## [Exercise requirements]
(1) Name every color that the passage on the four guardian spirits gives for Fenghuang's feathers.
(2) From the passage on the four guardian spirits, write out the stretch from "There is connection" through "done on midnight." word for word.

## [Given passage]
In Japan, the Azure Dragon of the East is called Seiryuu (called Qīng Lóng in China). Seiryuu is associated with the season spring, the color blue or green, and the element wood. Seiryu is powerful and arrogant.1 In Kyoto there are temples dedicated to each of these guardian spirits. There are several temples dedicated to Seiryuu, one of them is Kiyomizu Temple in Eastern Kyoto. Before the entrance of the Kiyomizu Temple there is a statue of the dragon which is said to drink from the waterfall within the temple complex at nighttime. Hence each year a ceremony to worship Seiryuu is held.2

In Japan, the Vermilion Bird of the South is called Suzaku (called Zhū Què in China). Suzaku is associated with the season summer, the color red, and the element fire. Suzaku can make small seeds grow into giant trees.1 The Vermilion bird is an elegant and noble bird in both appearance and behavior, it is very selective in what it eats and where it perches. Suzaku is portrayed with radiant feathers with many different hues of vermilion. Suzaku is often mistaken for Fenghuang, the Chinese Phoenix, due to similarities in appearance. Fenghuang is legendary ruler of birds associated with the Chinese Empress in the same way the dragon is associated with the Emperor, while the Vermilion Bird is a mythological spirit creature of the Chinese constellations.3 Fenghuang is said to be made up of the beak of a rooster, the face of a swallow, the forehead of a fowl, the neck of a snake, the breast of a goose, the back of a tortoise, the hindquarters of a stag and the tail of a fish. Its feathers contain the five fundamental colors: black, white, red, blue and yellow.4 The color of feather of Suzaku and Fenghuang are different, so you can distinguish them by looking at its color.

Byakko is the Japanese name of the White Tiger of the West (Bái Hǔ is the Chinese name). Byakko is associated with the season autumn, the color white, and the element metal. Byakko observes the world with clairvoyance, but is a fierce warrior in battle.1 Tigers represent ferocious defense like metal or steel.5 It was said that the white tiger would only appear when the Emperor ruled with absolute virtue, or if there was peace throughout the world. In the Chinese five elements, the color white represents the west. Hence the white tiger became a mythological guardian of the west.6

Genbu is the Japanese name of The Black Tortoise of the North (Xuán Wǔ is the Chinese name). Genbu is associated with the season winter, the color black, and the element water. Says Derek Walters: “One of the Celestial Emblems, the symbol of longevity and wisdom. It is said that its shell represents the vault of the universe. A common symbol for longevity is the Tortoise and Snake, whose union was thought to have engendered the universe. The reason why tortoise symbolism has been superseded by the Black Warrior as the emblem of the North, is probably due to the fact that ‘tortoise’ is a term of abuse in China.” 7 In the artwork, tortoise is often made together with snake. The ancient Chinese believed that there is no male tortoise, thus the female tortoise had to mate with other species, which is snake. 7 In Chinese culture, especially under the influence of Taoism, the shell of tortoise is the symbol of heaven and earth. The upside is the heaven and the underside is the earth. The shell of tortoise is also represents an armor, that is why Genbu is also known as the Black Warrior.7

There is connection between seasons and cardinal directions. It is based on the direction of the handle of Big Dipper on a certain season. Since the North Star is the star most in line with the Earth’s axis, it becomes the “pivot of the sky”, with other stars and constellations appearing to revolve around it. The handle of the Big Dipper points to the four directions as we go through the seasons of the year. In the Spring the handle of the Big Dipper points East, in Summer it points South, in the Fall to the West, and in the Winter to the North.8 But we know that the stars finish their rotation everyday, 23 hours 56 minutes to be exact. Therefore, there must be a certain time when the observation is done. Based on a simulation I did on certain software, the observation is most likely to be done on midnight.

## [Dataset extract]
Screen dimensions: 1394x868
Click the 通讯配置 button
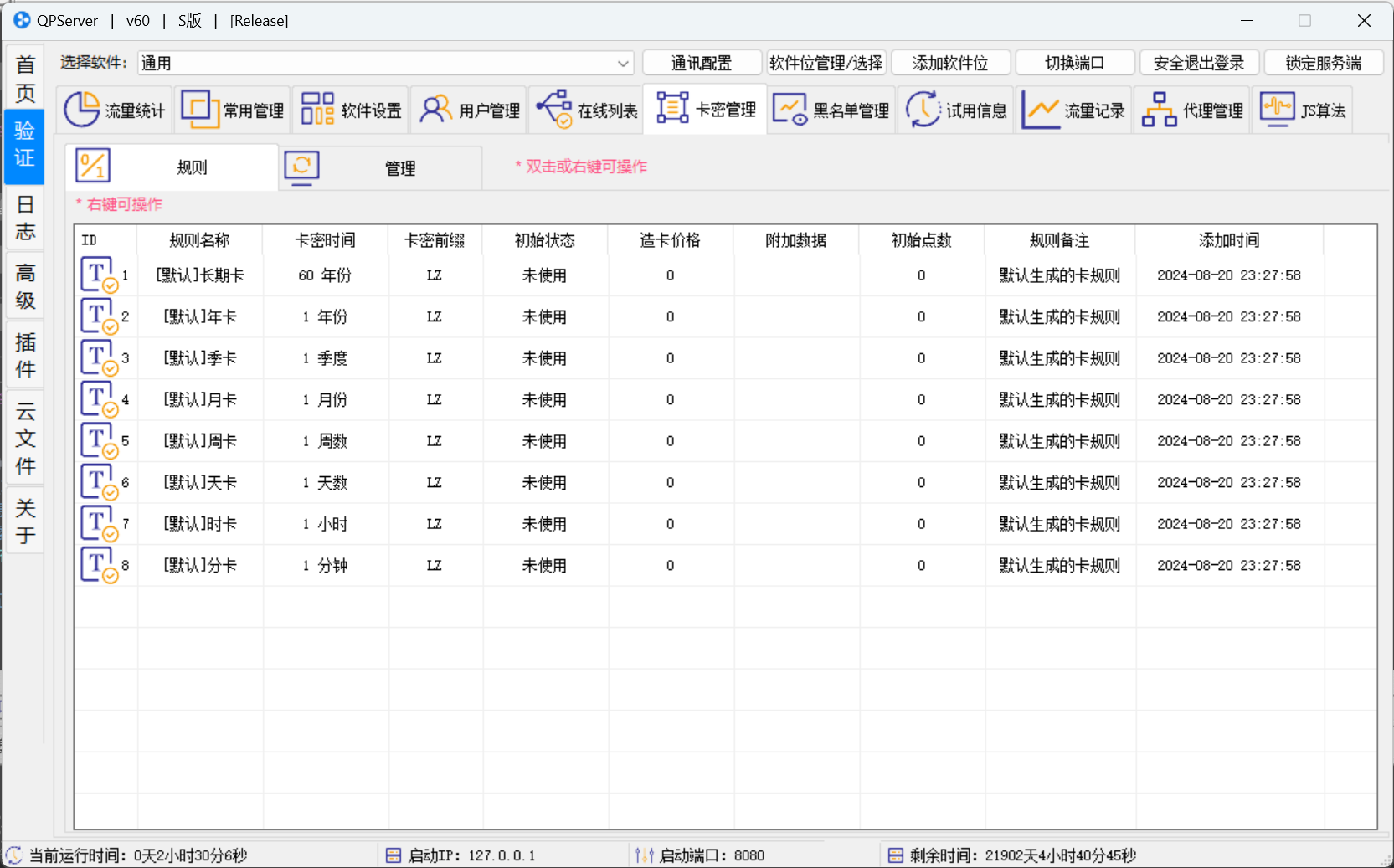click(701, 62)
...
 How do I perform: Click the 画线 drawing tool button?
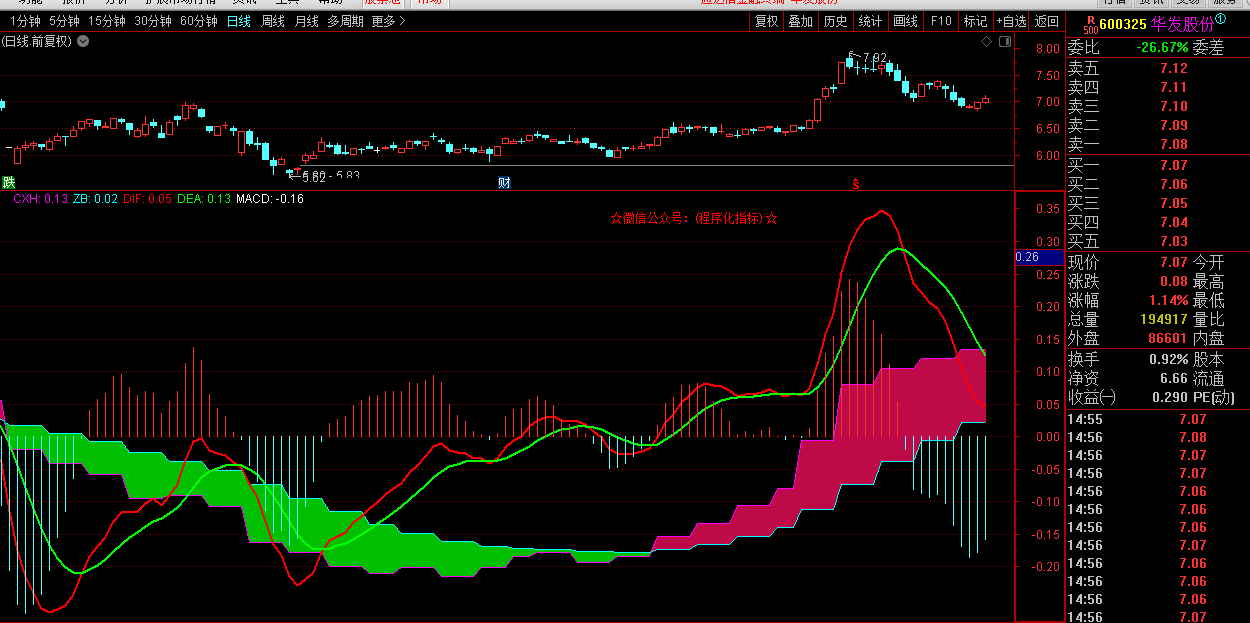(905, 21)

## [Solutions to the tasks]
(1) Black, white, red, blue and yellow.

(2)
There is connection between seasons and cardinal directions. It is based on the direction of the handle of Big Dipper on a certain season. Since the North Star is the star most in line with the Earth’s axis, it becomes the “pivot of the sky”, with other stars and constellations appearing to revolve around it. The handle of the Big Dipper points to the four directions as we go through the seasons of the year. In the Spring the handle of the Big Dipper points East, in Summer it points South, in the Fall to the West, and in the Winter to the North.8 But we know that the stars finish their rotation everyday, 23 hours 56 minutes to be exact. Therefore, there must be a certain time when the observation is done. Based on a simulation I did on certain software, the observation is most likely to be done on midnight.